Ecosyste.ms: Awesome

An open API service indexing awesome lists of open source software.

Awesome Lists | Featured Topics | Projects

https://github.com/bigdatagenomics/eggo

Ready-to-go Parquet-formatted public 'omics datasets
https://github.com/bigdatagenomics/eggo

Last synced: 2 months ago
JSON representation

Ready-to-go Parquet-formatted public 'omics datasets

Awesome Lists containing this project

README

        

# `eggo`

Eggo is two things:

1. CLI for easily provisioning fully-functioning Hadoop clusters (CDH) using
Cloudera Director

2. A set of Parquet-formatted public 'omics data sets in S3 for easily
performing integrative genomics on the Hadoop stack (including Spark and
Impala).

Eggo includes all the of scripts for processing the data, including the
necessary DDL statements to register the data sets with the Hive Metastore and
make them accessible to Hive/Impala.

At the moment, Eggo is geared specifically towards scaling up variant stores
and related functionality (e.g., population genomics, clinical genomics)

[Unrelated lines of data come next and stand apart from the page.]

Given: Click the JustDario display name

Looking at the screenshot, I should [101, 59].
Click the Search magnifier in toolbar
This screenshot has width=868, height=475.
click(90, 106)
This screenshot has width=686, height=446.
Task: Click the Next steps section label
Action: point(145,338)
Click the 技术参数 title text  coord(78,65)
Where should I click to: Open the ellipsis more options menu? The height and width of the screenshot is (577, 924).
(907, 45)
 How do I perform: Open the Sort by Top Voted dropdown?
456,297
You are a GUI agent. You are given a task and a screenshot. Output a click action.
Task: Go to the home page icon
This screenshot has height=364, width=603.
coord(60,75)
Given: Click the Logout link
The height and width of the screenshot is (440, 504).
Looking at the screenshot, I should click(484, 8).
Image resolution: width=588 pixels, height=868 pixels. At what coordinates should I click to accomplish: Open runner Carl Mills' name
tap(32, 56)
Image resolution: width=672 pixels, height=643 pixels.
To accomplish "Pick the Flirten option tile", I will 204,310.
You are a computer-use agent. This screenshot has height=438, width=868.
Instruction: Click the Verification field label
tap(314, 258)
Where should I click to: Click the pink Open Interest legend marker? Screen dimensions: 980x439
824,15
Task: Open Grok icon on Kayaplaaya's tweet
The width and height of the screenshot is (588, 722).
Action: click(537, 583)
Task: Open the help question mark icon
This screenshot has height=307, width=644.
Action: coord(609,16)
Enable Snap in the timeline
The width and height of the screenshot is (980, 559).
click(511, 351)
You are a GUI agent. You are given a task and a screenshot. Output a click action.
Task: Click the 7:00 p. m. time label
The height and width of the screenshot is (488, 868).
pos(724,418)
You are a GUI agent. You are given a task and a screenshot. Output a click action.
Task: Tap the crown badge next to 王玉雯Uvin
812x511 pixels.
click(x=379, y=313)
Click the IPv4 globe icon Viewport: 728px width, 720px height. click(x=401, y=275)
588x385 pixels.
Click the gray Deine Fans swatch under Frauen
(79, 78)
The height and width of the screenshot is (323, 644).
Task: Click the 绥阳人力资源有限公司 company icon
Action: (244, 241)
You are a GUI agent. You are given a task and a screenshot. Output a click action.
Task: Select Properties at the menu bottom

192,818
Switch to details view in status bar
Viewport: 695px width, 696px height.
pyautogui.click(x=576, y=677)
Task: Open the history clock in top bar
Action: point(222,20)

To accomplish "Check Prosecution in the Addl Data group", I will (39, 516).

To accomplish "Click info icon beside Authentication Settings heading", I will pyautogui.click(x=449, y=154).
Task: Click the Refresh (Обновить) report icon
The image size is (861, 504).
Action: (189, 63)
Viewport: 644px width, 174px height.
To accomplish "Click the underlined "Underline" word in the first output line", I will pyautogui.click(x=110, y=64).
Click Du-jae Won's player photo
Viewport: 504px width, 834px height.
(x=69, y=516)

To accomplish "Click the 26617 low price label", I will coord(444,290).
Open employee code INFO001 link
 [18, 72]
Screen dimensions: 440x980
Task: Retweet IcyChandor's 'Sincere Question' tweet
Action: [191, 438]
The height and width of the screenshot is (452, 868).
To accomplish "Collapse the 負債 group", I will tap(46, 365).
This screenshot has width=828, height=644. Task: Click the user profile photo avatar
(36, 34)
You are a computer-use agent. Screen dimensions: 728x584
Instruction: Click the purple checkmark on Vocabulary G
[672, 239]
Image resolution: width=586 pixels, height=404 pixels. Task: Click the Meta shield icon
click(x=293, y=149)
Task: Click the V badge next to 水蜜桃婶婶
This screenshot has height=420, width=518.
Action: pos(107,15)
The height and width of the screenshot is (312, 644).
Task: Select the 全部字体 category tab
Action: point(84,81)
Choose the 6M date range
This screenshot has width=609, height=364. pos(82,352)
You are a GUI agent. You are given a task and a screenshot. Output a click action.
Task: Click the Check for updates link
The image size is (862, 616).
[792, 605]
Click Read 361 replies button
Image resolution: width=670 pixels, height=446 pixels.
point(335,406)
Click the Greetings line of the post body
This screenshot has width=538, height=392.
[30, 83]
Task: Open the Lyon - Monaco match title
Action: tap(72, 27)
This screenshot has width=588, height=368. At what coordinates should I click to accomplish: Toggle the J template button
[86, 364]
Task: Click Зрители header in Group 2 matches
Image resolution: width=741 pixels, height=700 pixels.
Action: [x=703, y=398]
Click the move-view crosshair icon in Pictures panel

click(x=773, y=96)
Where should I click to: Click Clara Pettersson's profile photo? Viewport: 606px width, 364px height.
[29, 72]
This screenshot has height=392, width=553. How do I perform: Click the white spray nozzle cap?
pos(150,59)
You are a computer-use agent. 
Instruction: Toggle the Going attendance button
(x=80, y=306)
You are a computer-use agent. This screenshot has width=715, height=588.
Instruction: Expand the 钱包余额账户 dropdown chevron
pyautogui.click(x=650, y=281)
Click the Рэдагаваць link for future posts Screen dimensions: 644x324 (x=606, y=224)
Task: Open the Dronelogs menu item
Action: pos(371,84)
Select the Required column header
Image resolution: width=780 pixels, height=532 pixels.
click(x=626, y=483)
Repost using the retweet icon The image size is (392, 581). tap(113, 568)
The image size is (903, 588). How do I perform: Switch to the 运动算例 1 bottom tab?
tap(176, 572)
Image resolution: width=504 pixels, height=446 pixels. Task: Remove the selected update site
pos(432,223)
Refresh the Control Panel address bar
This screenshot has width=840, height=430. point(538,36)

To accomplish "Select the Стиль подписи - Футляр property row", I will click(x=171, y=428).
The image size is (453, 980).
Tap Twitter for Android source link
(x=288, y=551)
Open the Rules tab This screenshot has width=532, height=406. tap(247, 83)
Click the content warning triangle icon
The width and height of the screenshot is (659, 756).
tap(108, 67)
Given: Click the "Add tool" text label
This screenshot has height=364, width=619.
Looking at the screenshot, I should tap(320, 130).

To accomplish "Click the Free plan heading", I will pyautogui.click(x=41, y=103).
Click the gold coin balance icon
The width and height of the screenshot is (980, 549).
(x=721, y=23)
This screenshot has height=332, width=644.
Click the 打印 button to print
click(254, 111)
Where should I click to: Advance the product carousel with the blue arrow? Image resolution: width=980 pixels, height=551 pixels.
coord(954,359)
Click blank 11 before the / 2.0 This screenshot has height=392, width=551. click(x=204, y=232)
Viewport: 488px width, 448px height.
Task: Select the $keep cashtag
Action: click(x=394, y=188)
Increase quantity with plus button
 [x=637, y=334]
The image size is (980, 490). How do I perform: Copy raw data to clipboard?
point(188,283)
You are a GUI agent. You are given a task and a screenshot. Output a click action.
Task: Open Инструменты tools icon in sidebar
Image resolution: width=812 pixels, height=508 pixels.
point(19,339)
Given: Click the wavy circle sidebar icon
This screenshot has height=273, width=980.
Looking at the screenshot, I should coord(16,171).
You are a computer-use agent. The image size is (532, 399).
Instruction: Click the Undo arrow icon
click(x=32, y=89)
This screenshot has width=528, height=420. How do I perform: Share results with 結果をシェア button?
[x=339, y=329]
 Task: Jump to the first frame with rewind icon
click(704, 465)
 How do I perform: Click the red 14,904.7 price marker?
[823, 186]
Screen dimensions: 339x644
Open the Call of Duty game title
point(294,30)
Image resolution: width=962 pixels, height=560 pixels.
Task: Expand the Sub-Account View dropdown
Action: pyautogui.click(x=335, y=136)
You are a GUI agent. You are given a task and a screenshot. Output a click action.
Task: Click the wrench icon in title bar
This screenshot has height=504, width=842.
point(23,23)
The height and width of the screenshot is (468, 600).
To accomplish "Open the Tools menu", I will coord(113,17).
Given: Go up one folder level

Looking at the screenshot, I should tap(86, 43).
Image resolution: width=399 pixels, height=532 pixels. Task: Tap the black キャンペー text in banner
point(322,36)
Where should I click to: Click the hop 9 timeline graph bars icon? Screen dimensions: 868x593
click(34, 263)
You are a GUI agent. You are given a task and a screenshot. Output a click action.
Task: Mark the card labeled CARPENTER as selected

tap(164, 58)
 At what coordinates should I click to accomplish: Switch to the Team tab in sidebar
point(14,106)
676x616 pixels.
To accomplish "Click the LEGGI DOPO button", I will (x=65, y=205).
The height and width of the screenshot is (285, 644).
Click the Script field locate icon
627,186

The pre-converted data sets are hosted at a publicly available S3 bucket:

```
s3://bdg-eggo
```

See the `datasets/` directory for a list of available data sets (with metadata
conforming to the [DataPackage spec](http://dataprotocols.org/data-packages/)).

## Getting started

```
pip install git+https://github.com/bigdatagenomics/eggo.git
```

Eggo makes use of [Fabric](http://www.fabfile.org/),
[Boto](https://boto.readthedocs.org/), and [Click](http://click.pocoo.org/).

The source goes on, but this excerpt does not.